**Given instruction:** Identify every row that contains the string "width", and copy each of those rows in full.

**Data shown:**
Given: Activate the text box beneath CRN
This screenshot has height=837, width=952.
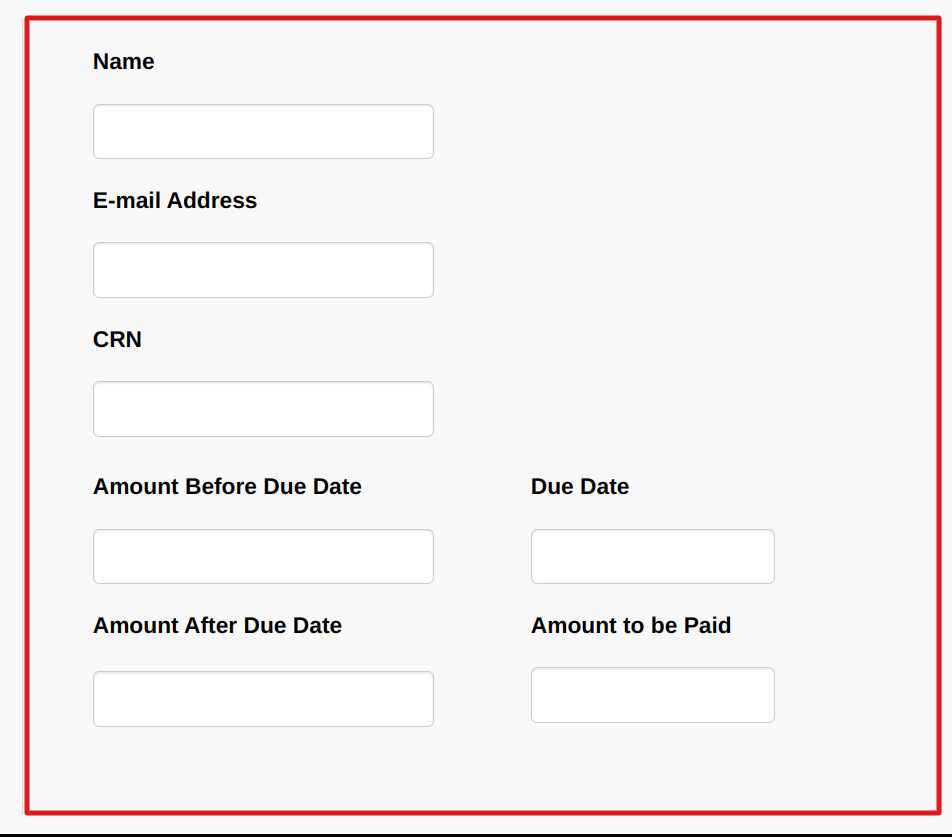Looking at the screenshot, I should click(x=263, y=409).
* * *
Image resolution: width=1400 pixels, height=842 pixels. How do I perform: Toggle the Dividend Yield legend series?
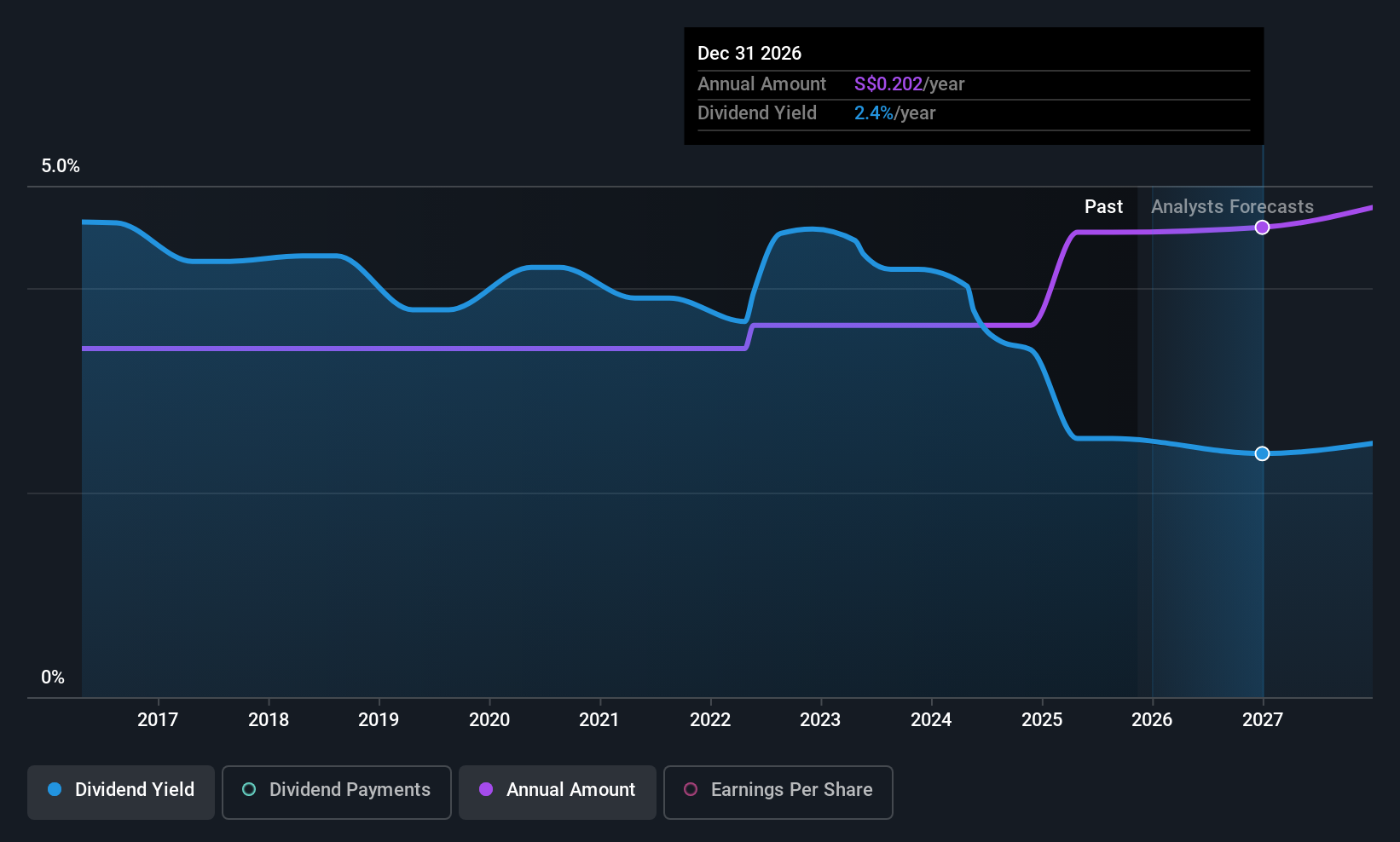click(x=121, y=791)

**Answer to the task:**
This screenshot has height=837, width=952.
Image resolution: width=1400 pixels, height=842 pixels. How do I perform: Toggle the Dividend Yield legend series?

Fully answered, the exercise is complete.